I. Eléments exceptionnels
15.Le nu-propriétaire est imposable sur le résultat net des cessions des éléments composant l'actif immobilisé (plus ou moins-values nettes à long terme ou à court terme), à l'exclusion par conséquent des profits sur cession d'éléments de l'actif circulant (stocks, valeurs mobilières de placement).
II. Imputation du déficit d'exploitation
16.La prise en compte des déficits fiscaux réalisés par la société revient de droit au nu-propriétaire qui, en tant qu'associé, doit répondre des dettes sociales.
17.Toutefois, la fraction des amortissements que la société a comptabilisés en période déficitaire et qui ont été réputés différés sur le plan fiscal, ne peut pas être imputée sur les résultats propres de chaque associé mais entre en compte sans limitation de durée pour la détermination des bénéfices réalisés par la société au titre du ou des premiers exercices bénéficiaires.
Dans l'hypothèse où la société constitue au titre d'un exercice des amortissements réputés différés (ARD), ceux-ci sont susceptibles de bénéficier à l'usufruitier ou au nu-propriétaire selon que les bénéfices sur lesquels ils sont imputés (bénéfice fiscal ou plus-value nette à long terme) ont vocation à revenir à l'un ou à l'autre.
C. CAS PARTICULIER DES CONVENTIONS REGULIERES CONCLUES AVANT LA CLOTURE DE L'EXERCICE
18.Dans une société de personnes, la répartition des résultats est déterminée par le pacte social, à défaut de convention, actes ou libéralités contraires passés avant la date de clôture de l'exercice, entre les seuls associés (cf. RM PERICARD, député, JO, Débats AN du 30 août 1993, p. 2707).

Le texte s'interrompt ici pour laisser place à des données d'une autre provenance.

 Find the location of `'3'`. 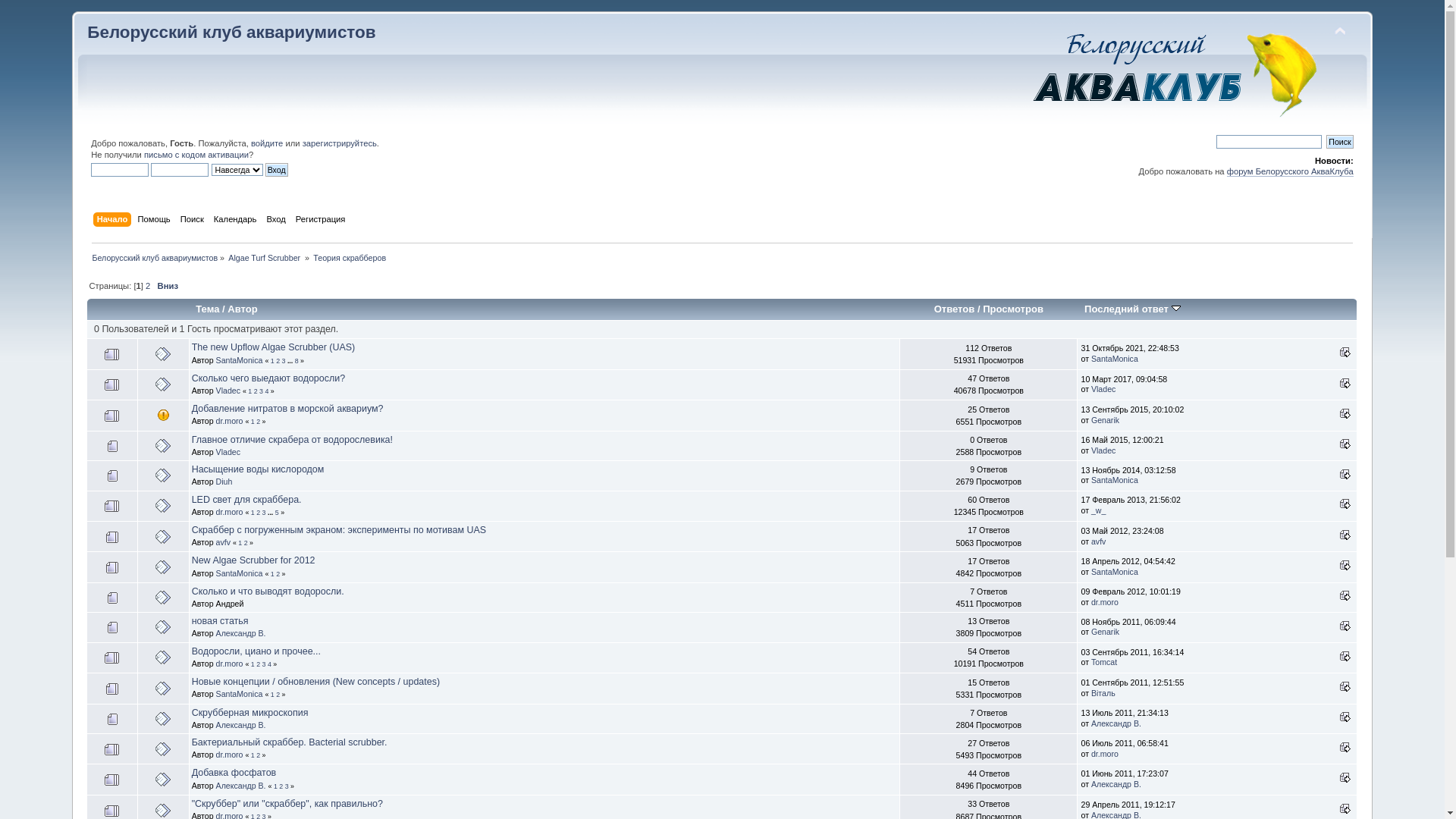

'3' is located at coordinates (282, 360).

19.En cas de démembrement de la propriété des droits ou parts sociales, la répartition du résultat est établie en prenant en compte les droits financiers de l'usufruitier, qui correspondent en pratique au bénéfice courant de l'exploitation (cf n°s 12 et s. ). Cette répartition peut également résulter d'une convention conclue avant la clôture de l'exercice entre le nu-propriétaire et l'usufruitier ou d'un acte modifiant avant cette date les statuts. De même, une convention peut déterminer une répartition entre le nu-propriétaire et l'usufruitier de la charge correspondant à la mise en oeuvre de l'obligation de comblement des pertes.

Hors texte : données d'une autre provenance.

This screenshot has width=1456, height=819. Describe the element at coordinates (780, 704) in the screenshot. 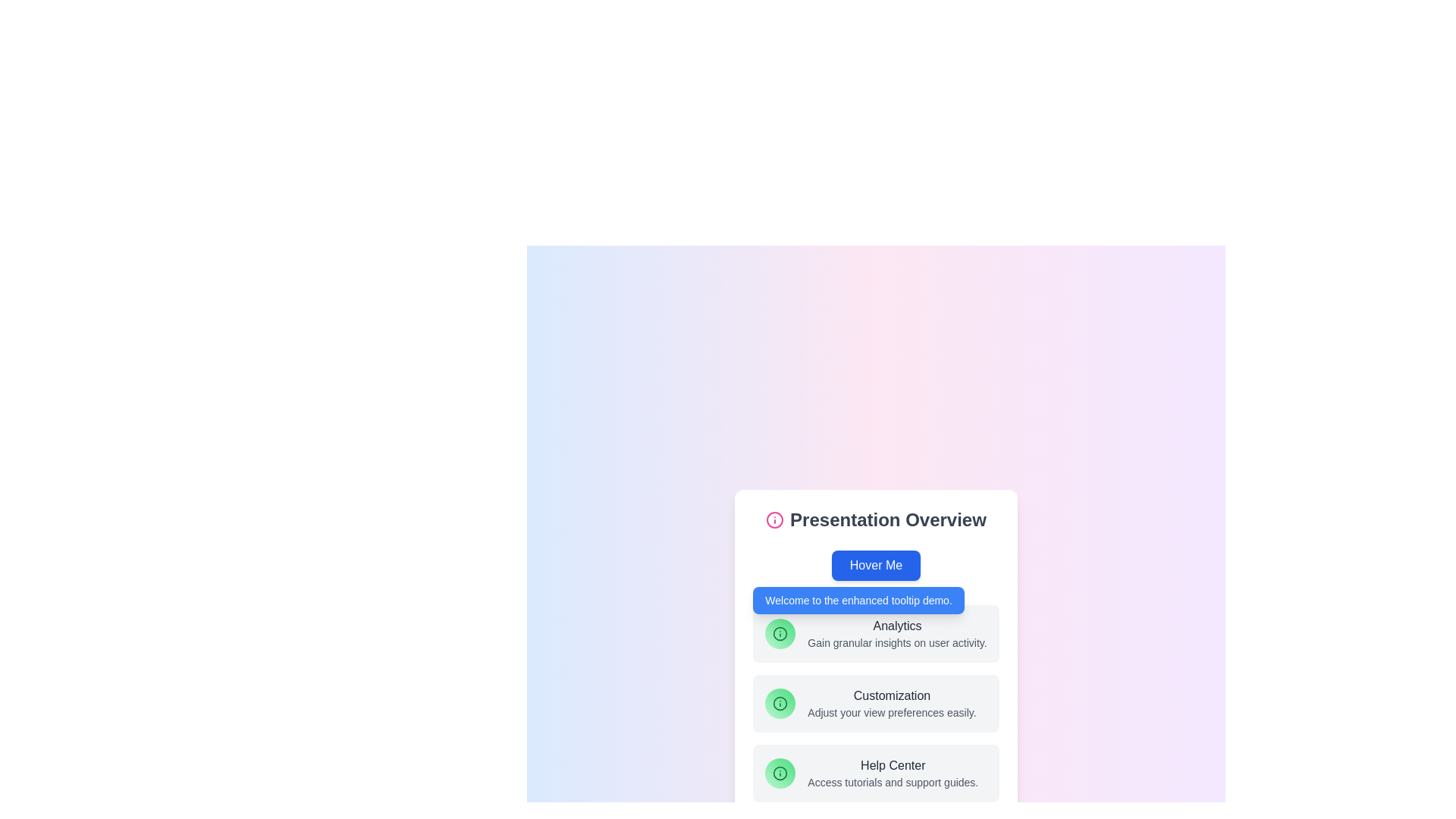

I see `the circular icon with a gradient green background located to the left of the text 'Customization' in the 'Presentation Overview' section` at that location.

20.Pour être opposables à l'administration, de tels actes ou conventions doivent être régulièrement conclus et enregistrés avant la clôture de l'exercice. Ils doivent être conformes aux dispositions du code civil et notamment à ses dispositions relatives aux droits de l'usufruitier (articles 582 à 599 du code civil).

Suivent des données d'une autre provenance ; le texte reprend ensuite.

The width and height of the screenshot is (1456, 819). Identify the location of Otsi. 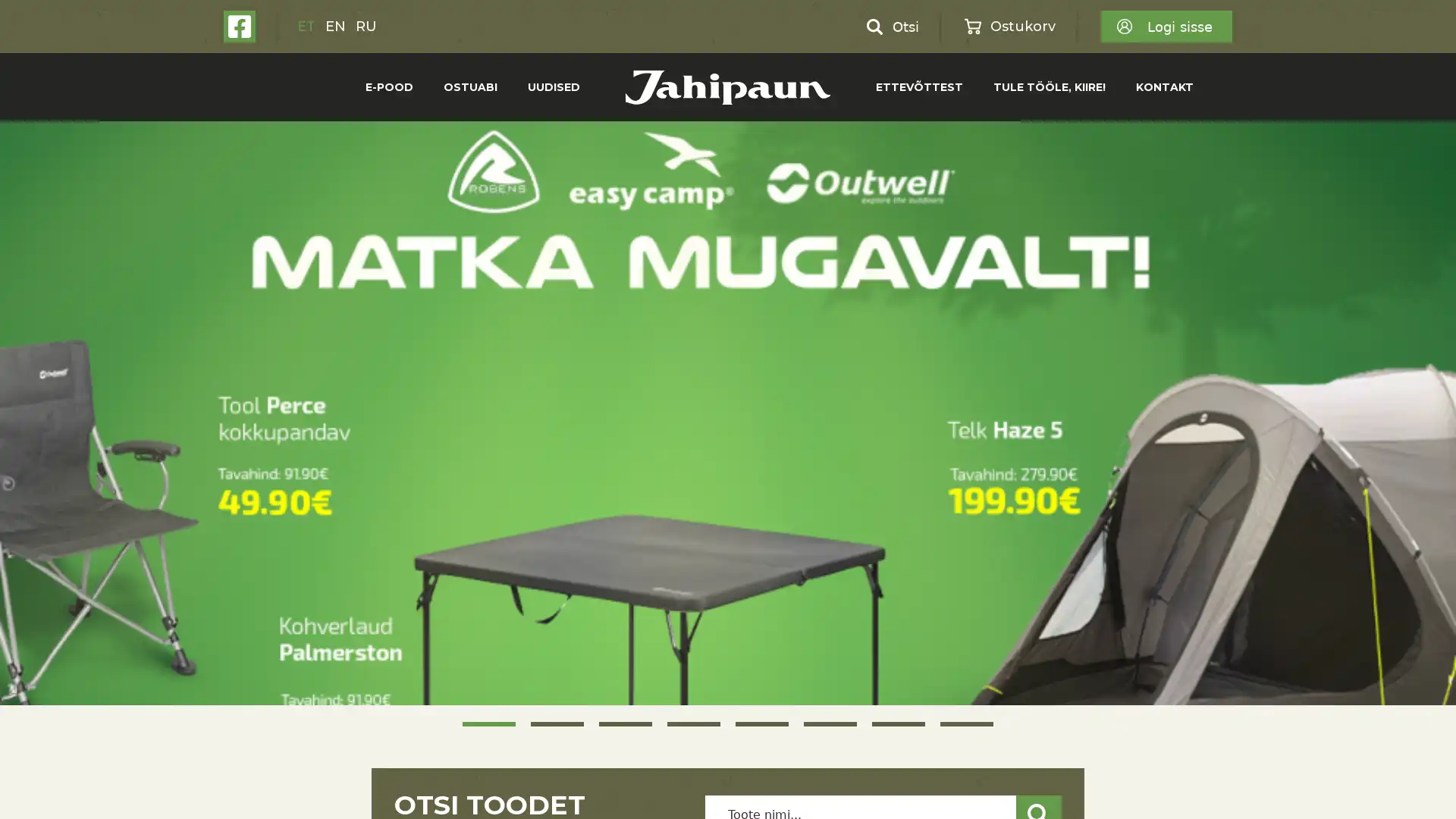
(893, 26).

21.Dans l'hypothèse où de tels actes ou conventions entraînent une mutation de propriété, l'administration serait fondée à en tirer les conséquences en matière de droits de mutation à titre gratuit. En outre, s'il apparaissait que de telles conventions n'ont été conclues que dans le but d'éluder l'impôt, le service serait en droit d'appliquer la procédure de répression des abus de droit prévue par les dispositions de l'article L 64 du livre des procédures fiscales.